**Assigned task**
Filter the entries for the word "computer". Copy each line in which it occurs.

Dataset entries
—————

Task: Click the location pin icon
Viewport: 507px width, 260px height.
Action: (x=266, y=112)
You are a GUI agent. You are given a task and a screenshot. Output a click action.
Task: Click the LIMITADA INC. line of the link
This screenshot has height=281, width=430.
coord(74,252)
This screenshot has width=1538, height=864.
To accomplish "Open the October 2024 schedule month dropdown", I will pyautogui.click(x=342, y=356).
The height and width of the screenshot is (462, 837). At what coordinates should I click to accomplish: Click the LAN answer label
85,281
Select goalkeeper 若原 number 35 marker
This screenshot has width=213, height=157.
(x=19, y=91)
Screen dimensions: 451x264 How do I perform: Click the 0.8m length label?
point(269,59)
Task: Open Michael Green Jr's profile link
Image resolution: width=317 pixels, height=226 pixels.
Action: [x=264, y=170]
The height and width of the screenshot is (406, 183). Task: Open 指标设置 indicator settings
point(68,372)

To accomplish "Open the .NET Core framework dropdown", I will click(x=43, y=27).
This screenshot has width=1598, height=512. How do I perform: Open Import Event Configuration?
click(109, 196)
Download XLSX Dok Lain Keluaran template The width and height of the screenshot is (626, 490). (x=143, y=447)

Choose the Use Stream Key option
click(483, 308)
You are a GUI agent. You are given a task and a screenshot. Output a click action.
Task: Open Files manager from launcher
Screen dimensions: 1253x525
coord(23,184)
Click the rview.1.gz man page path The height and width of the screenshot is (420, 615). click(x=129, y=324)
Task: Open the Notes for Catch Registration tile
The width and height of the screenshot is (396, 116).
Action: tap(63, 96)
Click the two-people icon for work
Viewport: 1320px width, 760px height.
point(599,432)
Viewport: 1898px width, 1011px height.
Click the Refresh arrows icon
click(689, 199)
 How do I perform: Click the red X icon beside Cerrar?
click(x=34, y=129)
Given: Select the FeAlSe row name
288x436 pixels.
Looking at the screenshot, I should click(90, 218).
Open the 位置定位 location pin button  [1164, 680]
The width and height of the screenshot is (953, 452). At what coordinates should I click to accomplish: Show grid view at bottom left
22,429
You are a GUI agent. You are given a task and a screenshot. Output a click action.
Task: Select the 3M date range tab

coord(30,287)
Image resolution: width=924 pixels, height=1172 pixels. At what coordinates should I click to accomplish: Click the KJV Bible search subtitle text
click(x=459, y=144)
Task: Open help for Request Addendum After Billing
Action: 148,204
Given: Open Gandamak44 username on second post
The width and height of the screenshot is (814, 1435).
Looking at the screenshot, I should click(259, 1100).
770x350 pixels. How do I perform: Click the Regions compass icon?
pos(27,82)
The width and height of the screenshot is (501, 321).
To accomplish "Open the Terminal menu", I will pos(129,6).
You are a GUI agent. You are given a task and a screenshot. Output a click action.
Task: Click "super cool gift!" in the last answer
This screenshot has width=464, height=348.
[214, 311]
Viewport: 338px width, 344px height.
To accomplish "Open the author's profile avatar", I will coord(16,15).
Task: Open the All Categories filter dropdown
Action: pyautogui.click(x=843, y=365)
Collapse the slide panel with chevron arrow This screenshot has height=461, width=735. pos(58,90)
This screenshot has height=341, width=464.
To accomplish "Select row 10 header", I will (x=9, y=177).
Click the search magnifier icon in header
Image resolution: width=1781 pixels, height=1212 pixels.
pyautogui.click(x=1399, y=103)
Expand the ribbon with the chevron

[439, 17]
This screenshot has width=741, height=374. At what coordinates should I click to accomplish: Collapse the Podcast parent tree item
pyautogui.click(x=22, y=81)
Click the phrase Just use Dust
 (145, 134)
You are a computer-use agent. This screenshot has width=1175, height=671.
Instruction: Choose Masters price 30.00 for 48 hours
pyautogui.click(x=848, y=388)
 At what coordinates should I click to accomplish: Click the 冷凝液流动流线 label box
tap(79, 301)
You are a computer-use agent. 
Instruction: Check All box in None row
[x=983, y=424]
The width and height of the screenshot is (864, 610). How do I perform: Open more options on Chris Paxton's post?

—————

**Reply to the task**
You are a computer-use agent. This screenshot has width=1175, height=671.
You are a computer-use agent. 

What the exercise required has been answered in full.